The only problem with it is a.) if I try to discourage or defame other people's work and b.) if I try to demand that others create things according to my vision instead of their own. (I'm not even going to touch the monetization thing. It's a large reason I stopped.)

But no, I don't think that modding "undermines" others' work at all. Every game is subjective. Not everyone is going to like the developers' vision. No problem there! And if there are tools to let that person enjoy the game their own way, why not? The point is fun! I mean, if people want to run around in Skyrim with lightsabers and anime hairstyles and have glowing angel wings that leave trails of rainbow-colored glitter wherever your character runs...have at it! (Not my cuppa tea, but to each their own.)
 
They are only malformed if looked at from a perspective they were never intended to be seen from. In FPP, they look very natural imo. If not for the shadow meshes, you wouldn't know they were distorted at all. Unfortunately, shadows give the illusion away.

To reverse the roles for a second, here is The Witcher 3 with an FPP mod:


It looks quite good! But you'll note it has to deal with a different set of problems. Geralt is very skinny in FPP. He has a lot of arm movements that obstruct your vision. You need to use extremely low FoV or you get fairly extreme fish eye lens distortion. This is noticeable in the video.

Because TW3 combat is designed for TPP you can't do all those tekken rolls and spin2win stuff. You have to decouple the FPP viewport from Geralt's body in combat because it would just be incredibly disorienting and make you puke all over the place.

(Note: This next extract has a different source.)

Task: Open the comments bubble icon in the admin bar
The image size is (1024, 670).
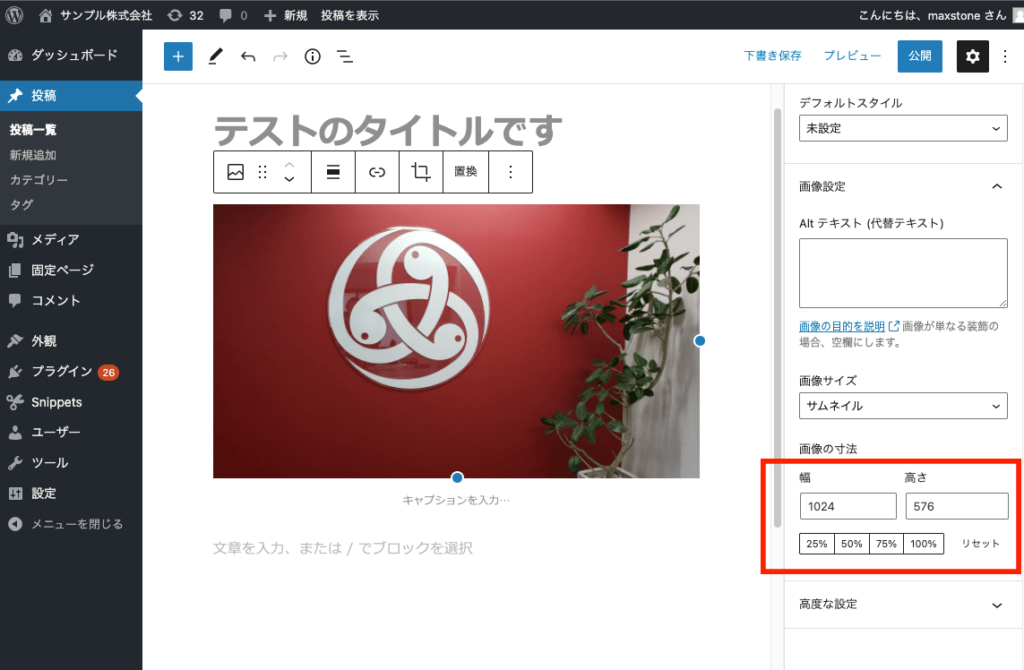Action: click(x=225, y=14)
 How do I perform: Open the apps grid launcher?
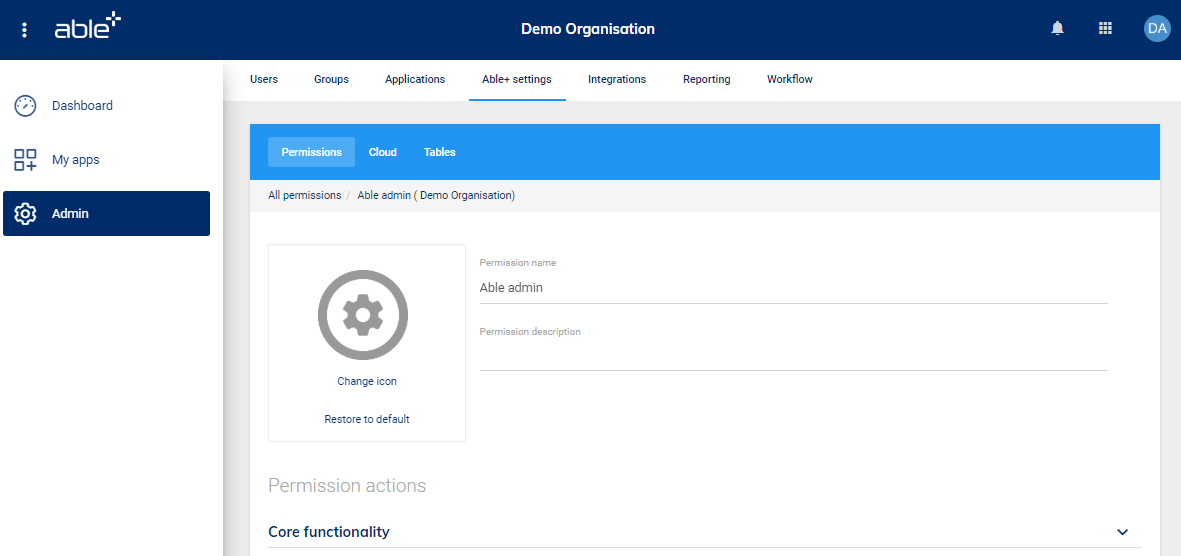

For things like rolls you need to simulate it with a dodge. TW3 FPP mods end up basically redesigning combat mechanics out of necessity.
Oh, so that's what you mean with the fish eye lens. Seen it before. Thought because of the same effect, the image of vehicle mirrors, is slightly reduced to compensate, with a text saying, "Objects in mirror are closer than they appear."

At least you don't have that when playing in TPP in a FPP game. So you don't need to worry about that.
 
First time I saw the cars (and loved their designs) I expected the side mirrors to be cameras that would feed into your characters brain (like when you hack turrents and surveillance cameras but In a small window). Unfortunately, there isn't enough car action side quests that would make this interesting to have, like, even the races are quite basic AI wise not to mention the rubber banding.

Still, it's a feature i wish to mod but I have no clue yet if a simple script in redkit would do the trick. I mean, you need to define 2 virtual cameras and render them to texture when entering a car and destroy them on exit. Knowing how LOD works, I doubt it would be easy to pull it off while avoiding pop-out from the back.